A Transgenic Mouse Model for Studying the Role of the Parathyroid Hormone-Related Protein System in Renal Injury

1Laboratory of Renal Physiology and Experimental Nephrology, Department of Physiology, School of Medicine, Alcalá University, University Campus, 28871 Alcalá de Henares, Spain
2Department of Biochemistry, ‘Principe de Asturias’ University Hospital, University of Alcalá, 28871 Alcalá de Henares, Spain
3Nephrology Department, Puigvert Foundation, 08025 Barcelona, Spain
4Bone and Mineral Metabolism Laboratory, Biomedical Research Institute-Jiménez Díaz, 28040 Madrid, Spain

Received 13 September 2010; Accepted 11 October 2010

Academic Editor: Oreste Gualillo

Copyright © 2011 Ricardo J. Bosch et al.

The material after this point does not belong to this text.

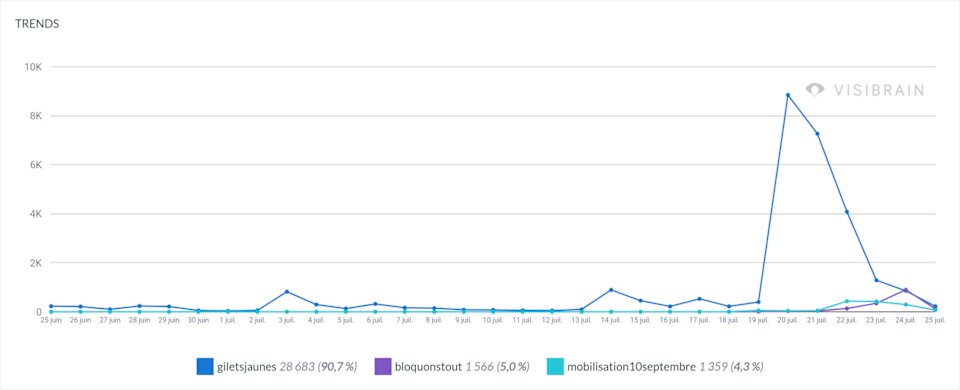Click the 25 juil. x-axis date label
The height and width of the screenshot is (390, 960).
pos(935,320)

This is an open access article distributed under the Creative Commons Attribution License, which permits unrestricted use, distribution, and reproduction in any medium, provided the original work is properly cited.

Abstract

Parathyroid hormone- (PTH-) related protein (PTHrP) and its receptor, the PTH1 receptor (PTH1R), are widely expressed in the kidney, where PTHrP exerts a modulatory action on renal function. PTHrP is known to be upregulated in several experimental nephropathies such as acute renal failure (ARF), obstructive nephropathy (ON) as well as diabetic nephropathy (DN). In this paper, we will discuss the functional consequences of chronic PTHrP overexpression in the damaged kidney using a transgenic mouse strain overexpressing PTHrP in the renal proximal tubule. In both ARF and ON, PTHrP displays proinflammatory and profibrogenic actions including the induction of epithelia to mesenquima transition. Moreover, PTHrP participates in the mechanisms of renal hypertrophy as well as proteinuria in experimental DN. Angiotensin II (Ang II), a critical factor in the progression of renal injury, appears to be, at least in part, responsible for endogenous PTHrP upregulation in these pathophysiological settings. These findings provide novel insights into the well-known protective effects of Ang II antagonists in renal diseases, paving the way for new therapeutic approaches.